James Hutchins Johnson (June 3, 1802 – September 2, 1887) was a businessman, militia officer, and politician from Bath, New Hampshire.  Among the offices in which he served was U.S. Representative from 1845 to 1849.

Early life
Johnson was born in Bath, New Hampshire on June 3, 1802.  He was educated in Bath's public schools, and then became a merchant and businessman.  Among his ventures were a store and sawmill.  from the mid-1820s to the mid-1830s he resided in Lisbon, New Hampshire, afterwards returning to Bath.

Military career
In 1826, Johnson joined the New Hampshire Militia's 32nd Regiment as its paymaster.  He later served as its adjutant, and eventually commanded the regiment with the rank of colonel.

Politics
He was deputy sheriff of Grafton County in 1824 and 1825.  In 1836 he was elected to the New Hampshire House of Representatives.  Johnson was a member of the New Hampshire Senate in 1839 and a member of the New Hampshire Executive Council in 1842 and 1845.

Johnson was elected as a Democrat to the Twenty-ninth and Thirtieth Congresses (March 4, 1845 – March 3, 1849).

■ RECORDED INFORMATION:
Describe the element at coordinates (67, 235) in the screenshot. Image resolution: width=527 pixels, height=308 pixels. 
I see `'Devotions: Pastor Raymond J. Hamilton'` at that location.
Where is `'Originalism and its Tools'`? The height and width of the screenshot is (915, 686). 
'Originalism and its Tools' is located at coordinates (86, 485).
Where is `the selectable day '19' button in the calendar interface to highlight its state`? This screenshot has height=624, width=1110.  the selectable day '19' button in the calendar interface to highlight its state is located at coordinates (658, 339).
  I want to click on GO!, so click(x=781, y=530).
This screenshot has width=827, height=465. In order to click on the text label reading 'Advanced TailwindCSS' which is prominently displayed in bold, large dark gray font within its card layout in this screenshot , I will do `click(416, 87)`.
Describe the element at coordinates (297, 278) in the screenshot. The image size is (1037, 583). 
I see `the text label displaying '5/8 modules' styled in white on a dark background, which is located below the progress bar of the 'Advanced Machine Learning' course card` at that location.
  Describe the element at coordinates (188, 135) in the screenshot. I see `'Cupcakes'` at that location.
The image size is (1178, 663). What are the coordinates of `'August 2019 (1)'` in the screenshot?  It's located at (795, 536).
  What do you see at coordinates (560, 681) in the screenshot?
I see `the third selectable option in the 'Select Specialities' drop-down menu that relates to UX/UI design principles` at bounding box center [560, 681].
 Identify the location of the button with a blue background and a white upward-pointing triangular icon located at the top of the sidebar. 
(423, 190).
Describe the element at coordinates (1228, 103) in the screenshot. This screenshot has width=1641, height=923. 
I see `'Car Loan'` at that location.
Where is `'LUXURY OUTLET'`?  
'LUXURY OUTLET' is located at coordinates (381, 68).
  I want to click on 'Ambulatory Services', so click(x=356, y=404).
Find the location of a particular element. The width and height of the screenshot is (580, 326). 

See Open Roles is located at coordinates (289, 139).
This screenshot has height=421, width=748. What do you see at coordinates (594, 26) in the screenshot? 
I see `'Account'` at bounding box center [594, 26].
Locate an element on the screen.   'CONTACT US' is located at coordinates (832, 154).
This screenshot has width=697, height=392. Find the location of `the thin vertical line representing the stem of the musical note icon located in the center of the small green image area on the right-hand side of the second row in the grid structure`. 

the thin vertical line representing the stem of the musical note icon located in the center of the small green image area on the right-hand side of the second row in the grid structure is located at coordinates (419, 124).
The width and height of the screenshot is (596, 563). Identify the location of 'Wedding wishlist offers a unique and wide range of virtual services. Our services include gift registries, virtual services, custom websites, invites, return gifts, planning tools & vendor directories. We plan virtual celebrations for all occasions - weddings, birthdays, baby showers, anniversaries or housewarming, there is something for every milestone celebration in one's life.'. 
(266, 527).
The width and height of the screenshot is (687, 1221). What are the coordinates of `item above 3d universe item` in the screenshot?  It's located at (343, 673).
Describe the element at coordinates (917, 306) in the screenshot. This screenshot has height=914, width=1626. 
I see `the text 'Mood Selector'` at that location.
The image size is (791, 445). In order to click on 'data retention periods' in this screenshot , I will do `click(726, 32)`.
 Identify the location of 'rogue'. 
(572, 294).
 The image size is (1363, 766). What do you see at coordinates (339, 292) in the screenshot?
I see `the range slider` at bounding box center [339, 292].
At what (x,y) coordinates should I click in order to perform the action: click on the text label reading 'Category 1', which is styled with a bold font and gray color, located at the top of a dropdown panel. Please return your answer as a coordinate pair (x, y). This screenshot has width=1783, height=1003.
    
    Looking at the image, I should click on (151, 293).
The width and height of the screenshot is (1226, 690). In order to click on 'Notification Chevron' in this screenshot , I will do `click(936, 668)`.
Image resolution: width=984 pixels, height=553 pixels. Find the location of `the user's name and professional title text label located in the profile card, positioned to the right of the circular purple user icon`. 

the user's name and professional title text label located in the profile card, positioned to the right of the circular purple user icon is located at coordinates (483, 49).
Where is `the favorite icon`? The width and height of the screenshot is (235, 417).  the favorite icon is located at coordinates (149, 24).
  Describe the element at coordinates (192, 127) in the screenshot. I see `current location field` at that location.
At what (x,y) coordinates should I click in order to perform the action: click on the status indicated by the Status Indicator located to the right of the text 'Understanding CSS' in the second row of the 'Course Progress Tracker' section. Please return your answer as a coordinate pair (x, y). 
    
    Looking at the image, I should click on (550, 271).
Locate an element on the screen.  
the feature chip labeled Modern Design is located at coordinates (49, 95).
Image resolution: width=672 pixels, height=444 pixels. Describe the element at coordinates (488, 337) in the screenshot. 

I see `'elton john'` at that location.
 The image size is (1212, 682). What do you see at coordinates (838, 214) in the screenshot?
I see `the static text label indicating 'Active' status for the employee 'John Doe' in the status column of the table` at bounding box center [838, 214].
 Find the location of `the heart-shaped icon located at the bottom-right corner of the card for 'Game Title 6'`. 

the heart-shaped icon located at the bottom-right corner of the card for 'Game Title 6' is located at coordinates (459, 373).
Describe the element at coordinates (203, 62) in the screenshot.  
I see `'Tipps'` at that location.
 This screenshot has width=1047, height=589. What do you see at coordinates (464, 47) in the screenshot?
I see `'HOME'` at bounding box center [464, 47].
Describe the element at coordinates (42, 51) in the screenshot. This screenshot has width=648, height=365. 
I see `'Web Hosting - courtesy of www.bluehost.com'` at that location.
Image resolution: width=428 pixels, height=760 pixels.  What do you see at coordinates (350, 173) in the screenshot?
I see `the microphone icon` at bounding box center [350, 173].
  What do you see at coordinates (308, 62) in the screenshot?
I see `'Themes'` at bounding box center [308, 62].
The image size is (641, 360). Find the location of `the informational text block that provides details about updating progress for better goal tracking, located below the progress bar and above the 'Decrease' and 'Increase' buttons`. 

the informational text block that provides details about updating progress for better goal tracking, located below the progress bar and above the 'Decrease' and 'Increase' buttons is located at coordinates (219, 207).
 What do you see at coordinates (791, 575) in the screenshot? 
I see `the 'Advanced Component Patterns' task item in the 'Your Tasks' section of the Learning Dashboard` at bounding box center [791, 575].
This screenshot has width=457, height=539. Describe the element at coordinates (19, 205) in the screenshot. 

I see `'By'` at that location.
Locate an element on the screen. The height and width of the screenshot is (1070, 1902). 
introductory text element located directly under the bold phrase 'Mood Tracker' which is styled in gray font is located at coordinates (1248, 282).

■ WRITTEN INSTRUCTION 1:
Using the biography of James Hutchins Johnson, answer these:
(a) In what year did Johnson join the New Hampshire Militia's 32nd Regiment?
(b) Of which county was he deputy sheriff?
(c) As a member of which party was he elected to Congress?
■ WRITTEN INSTRUCTION 2: Update the records starting at the line that contains "coordinates (149, 24)." and ending at the line that contains "the feature chip", replacing "Course Progress Tracker" with "Lesson Progress Tracker" and leaving everything else unchanged. Give only those lines.
The records are unrelated to the biography of James Hutchins Johnson.

■ COMPLETE RESPONSE 1:
(a) 1826
(b) Grafton County
(c) Democrat

■ COMPLETE RESPONSE 2:
Where is `the favorite icon`? The width and height of the screenshot is (235, 417).  the favorite icon is located at coordinates (149, 24).
  Describe the element at coordinates (192, 127) in the screenshot. I see `current location field` at that location.
At what (x,y) coordinates should I click in order to perform the action: click on the status indicated by the Status Indicator located to the right of the text 'Understanding CSS' in the second row of the 'Lesson Progress Tracker' section. Please return your answer as a coordinate pair (x, y). 
    
    Looking at the image, I should click on (550, 271).
Locate an element on the screen.  
the feature chip labeled Modern Design is located at coordinates (49, 95).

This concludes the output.